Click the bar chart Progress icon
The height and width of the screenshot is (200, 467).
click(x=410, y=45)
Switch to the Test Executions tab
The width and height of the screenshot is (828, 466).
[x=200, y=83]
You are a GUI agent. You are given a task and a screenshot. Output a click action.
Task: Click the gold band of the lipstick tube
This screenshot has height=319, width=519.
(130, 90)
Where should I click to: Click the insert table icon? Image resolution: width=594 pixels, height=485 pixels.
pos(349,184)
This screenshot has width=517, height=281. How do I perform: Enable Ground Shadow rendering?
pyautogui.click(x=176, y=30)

--

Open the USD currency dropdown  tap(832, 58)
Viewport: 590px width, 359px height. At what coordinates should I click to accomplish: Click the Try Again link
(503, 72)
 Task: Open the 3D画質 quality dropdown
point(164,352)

--

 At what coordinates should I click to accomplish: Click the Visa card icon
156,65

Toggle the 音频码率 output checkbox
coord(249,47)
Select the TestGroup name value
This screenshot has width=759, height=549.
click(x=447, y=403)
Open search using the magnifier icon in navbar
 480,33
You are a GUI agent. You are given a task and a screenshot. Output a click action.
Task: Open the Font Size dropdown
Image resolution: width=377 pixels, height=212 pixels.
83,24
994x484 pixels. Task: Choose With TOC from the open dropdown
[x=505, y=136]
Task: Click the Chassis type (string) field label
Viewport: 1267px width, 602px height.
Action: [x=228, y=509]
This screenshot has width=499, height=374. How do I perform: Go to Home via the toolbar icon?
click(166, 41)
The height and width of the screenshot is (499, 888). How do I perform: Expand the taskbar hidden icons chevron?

ACTIVITY ::
Above are the entries. Copy exactly the part that opens with the line containing "At what coordinates should I click to accomplish: Click the Visa" and closes with the line containing "The height and width of the screenshot is (499, 888).", and no more.

OUTPUT OF THE EXERCISE ::
 At what coordinates should I click to accomplish: Click the Visa card icon
156,65

Toggle the 音频码率 output checkbox
coord(249,47)
Select the TestGroup name value
This screenshot has width=759, height=549.
click(x=447, y=403)
Open search using the magnifier icon in navbar
 480,33
You are a GUI agent. You are given a task and a screenshot. Output a click action.
Task: Open the Font Size dropdown
Image resolution: width=377 pixels, height=212 pixels.
83,24
994x484 pixels. Task: Choose With TOC from the open dropdown
[x=505, y=136]
Task: Click the Chassis type (string) field label
Viewport: 1267px width, 602px height.
Action: [x=228, y=509]
This screenshot has width=499, height=374. How do I perform: Go to Home via the toolbar icon?
click(166, 41)
The height and width of the screenshot is (499, 888). How do I perform: Expand the taskbar hidden icons chevron?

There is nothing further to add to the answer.